◆ Exercise goal
In the Eclipse Cyclone DDS passage, reproduce word for word the portion that starts with "The writer linger" and goes on through "(see Reliable communication).".

◆ Selected passage

_ _ _ _ _

It is also possible to have a single DDSI participant in a process regardless of the number of DCPS participants created by the application code, which then becomes the virtual owner of all the endpoints created in that one process. There is no discovery penalty for having many participants, but any participant-based liveliness monitoring can be affected.

Because other implementations of the DDSI specification may be written on the assumption that all participants perform their own discovery, it is possible to simulate that with Eclipse Cyclone DDS. It will not perform the discovery for each participant independently, but it generates the network traffic as if it does. These are controlled by the Internal/BuiltinEndpointSet option.

By sharing the discovery information across all participants in a single node, each new participant or endpoint is immediately aware of the existing peers and can directly communicate with these peers. If these peers take significant time to discover the new participant or endpoint, it can generate some redundant network traffic.

Lingering writers

When an application deletes a reliable DCPS writer, there is no guarantee that all its readers have already acknowledged the correct receipt of all samples. Eclipse Cyclone DDS lets the writer (and the owning participant if necessary) linger in the system for some time, controlled by the Internal/writerLingerDuration option. The writer is deleted when all readers have acknowledged all samples, or the linger duration has elapsed, whichever comes first.

Note

The writer linger duration setting is not applied when Eclipse Cyclone DDS is requested to terminate.

Writer history QoS and throttling

The DDSI specification relies on the writer History Cache (WHC), in which a sequence number uniquely identifies each sample. The WHC integrates two different indices on the samples published by a writer:

  • The sequence number index is used for re-transmitting lost samples, and is therefore needed for all reliable writers (see Reliable communication).

_ _ _ _ _

(Data drawn from a collection)
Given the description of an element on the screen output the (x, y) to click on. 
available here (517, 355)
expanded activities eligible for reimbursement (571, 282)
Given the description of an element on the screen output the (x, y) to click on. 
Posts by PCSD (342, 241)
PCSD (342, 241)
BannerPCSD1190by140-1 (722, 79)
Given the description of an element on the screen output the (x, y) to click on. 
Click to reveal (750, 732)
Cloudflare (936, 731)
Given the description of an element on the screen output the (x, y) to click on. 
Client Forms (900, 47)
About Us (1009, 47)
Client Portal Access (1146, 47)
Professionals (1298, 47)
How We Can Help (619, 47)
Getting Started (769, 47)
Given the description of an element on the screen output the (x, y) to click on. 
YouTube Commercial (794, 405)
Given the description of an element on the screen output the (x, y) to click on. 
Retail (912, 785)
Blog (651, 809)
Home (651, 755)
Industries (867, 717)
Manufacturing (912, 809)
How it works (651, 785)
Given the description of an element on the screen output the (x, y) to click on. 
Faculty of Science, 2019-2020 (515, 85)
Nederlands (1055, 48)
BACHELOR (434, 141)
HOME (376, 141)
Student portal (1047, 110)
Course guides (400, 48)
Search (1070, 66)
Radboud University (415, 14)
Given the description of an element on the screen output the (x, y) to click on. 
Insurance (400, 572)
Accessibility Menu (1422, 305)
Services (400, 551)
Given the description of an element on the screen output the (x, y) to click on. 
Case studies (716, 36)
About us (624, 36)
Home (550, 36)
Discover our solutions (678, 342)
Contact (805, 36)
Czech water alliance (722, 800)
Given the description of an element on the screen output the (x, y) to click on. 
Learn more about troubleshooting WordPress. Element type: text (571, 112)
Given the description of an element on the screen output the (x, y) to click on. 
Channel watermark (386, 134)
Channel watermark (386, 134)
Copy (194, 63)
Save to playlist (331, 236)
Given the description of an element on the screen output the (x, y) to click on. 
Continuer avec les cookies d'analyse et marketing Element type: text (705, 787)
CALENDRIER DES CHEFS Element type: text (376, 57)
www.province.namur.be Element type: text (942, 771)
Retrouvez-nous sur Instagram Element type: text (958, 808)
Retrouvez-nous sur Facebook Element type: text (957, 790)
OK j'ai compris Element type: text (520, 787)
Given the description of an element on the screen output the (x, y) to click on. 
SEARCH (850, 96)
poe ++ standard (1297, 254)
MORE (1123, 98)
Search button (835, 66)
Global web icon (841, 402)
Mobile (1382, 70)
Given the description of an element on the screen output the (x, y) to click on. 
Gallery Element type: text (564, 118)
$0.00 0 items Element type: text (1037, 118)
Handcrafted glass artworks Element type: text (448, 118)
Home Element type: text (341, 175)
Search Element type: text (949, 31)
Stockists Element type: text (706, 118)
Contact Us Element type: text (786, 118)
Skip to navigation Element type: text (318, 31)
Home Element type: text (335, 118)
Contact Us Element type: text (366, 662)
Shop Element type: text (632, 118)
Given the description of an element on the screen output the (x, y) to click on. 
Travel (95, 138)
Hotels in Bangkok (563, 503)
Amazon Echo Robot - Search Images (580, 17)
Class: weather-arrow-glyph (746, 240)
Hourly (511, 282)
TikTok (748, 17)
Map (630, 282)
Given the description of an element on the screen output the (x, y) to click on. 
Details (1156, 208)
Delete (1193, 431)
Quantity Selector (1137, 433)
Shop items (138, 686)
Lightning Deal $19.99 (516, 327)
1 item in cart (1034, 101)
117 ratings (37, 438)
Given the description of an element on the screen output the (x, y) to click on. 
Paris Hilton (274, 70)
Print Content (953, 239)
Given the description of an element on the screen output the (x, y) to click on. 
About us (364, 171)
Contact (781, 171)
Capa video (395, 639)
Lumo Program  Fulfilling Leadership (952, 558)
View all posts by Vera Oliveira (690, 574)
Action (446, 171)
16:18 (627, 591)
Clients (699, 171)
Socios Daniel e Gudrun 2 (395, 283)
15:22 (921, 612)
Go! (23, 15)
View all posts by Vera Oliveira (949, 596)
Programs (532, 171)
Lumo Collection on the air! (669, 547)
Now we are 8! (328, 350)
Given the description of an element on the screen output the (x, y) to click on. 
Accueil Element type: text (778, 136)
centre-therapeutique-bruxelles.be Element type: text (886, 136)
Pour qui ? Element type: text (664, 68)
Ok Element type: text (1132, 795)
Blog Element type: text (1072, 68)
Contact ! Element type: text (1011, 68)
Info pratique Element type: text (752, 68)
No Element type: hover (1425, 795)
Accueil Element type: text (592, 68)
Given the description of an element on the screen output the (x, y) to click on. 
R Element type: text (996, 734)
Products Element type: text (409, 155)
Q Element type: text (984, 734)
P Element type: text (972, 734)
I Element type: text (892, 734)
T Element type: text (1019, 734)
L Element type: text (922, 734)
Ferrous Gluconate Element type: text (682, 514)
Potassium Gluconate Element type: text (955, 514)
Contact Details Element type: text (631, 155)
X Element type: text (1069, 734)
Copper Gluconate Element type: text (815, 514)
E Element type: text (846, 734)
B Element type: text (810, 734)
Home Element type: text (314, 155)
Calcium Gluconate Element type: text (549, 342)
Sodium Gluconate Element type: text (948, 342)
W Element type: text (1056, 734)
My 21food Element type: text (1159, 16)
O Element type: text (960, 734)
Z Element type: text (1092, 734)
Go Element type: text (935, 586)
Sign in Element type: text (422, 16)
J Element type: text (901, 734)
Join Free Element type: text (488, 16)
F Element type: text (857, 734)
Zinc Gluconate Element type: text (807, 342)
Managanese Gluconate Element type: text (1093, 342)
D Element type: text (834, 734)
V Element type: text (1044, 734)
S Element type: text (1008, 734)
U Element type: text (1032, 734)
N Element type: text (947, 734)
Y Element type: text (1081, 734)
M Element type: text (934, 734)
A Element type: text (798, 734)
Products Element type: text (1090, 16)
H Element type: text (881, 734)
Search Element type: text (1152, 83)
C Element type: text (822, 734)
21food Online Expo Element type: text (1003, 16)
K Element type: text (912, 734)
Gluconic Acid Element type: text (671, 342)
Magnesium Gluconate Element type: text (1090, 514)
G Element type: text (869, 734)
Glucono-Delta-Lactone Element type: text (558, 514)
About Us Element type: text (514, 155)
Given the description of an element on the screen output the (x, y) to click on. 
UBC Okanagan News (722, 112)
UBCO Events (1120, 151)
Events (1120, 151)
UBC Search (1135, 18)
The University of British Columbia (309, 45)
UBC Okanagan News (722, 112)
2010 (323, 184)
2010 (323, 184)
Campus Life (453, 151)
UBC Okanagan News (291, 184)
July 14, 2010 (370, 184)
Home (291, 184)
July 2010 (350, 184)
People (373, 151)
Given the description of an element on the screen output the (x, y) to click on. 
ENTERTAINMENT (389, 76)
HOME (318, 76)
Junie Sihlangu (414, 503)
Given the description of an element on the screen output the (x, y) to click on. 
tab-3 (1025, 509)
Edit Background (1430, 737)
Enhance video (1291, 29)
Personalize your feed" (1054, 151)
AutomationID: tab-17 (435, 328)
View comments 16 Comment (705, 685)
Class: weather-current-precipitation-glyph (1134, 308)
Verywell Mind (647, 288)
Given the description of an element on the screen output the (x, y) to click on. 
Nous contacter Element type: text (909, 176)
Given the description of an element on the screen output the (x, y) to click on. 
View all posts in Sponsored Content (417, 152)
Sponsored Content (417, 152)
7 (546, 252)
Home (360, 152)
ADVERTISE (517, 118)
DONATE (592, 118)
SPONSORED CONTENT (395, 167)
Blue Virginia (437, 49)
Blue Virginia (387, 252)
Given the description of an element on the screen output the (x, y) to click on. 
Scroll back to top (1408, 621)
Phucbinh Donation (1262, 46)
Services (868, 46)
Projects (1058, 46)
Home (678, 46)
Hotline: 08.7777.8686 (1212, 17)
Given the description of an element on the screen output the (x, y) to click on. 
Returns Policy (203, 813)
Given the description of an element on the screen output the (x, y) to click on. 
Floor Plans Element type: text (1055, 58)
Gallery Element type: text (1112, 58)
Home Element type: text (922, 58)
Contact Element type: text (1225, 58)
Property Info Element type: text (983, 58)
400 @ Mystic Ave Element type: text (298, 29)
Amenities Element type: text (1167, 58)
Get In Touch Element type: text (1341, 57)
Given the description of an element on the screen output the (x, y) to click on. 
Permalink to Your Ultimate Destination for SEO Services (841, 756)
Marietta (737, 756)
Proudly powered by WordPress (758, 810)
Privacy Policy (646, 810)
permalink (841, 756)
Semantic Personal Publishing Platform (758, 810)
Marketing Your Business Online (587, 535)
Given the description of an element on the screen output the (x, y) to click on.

_ _ _ _ _

◆ Response to this task
The writer linger duration setting is not applied when Eclipse Cyclone DDS is requested to terminate.

Writer history QoS and throttling

The DDSI specification relies on the writer History Cache (WHC), in which a sequence number uniquely identifies each sample. The WHC integrates two different indices on the samples published by a writer:

  • The sequence number index is used for re-transmitting lost samples, and is therefore needed for all reliable writers (see Reliable communication).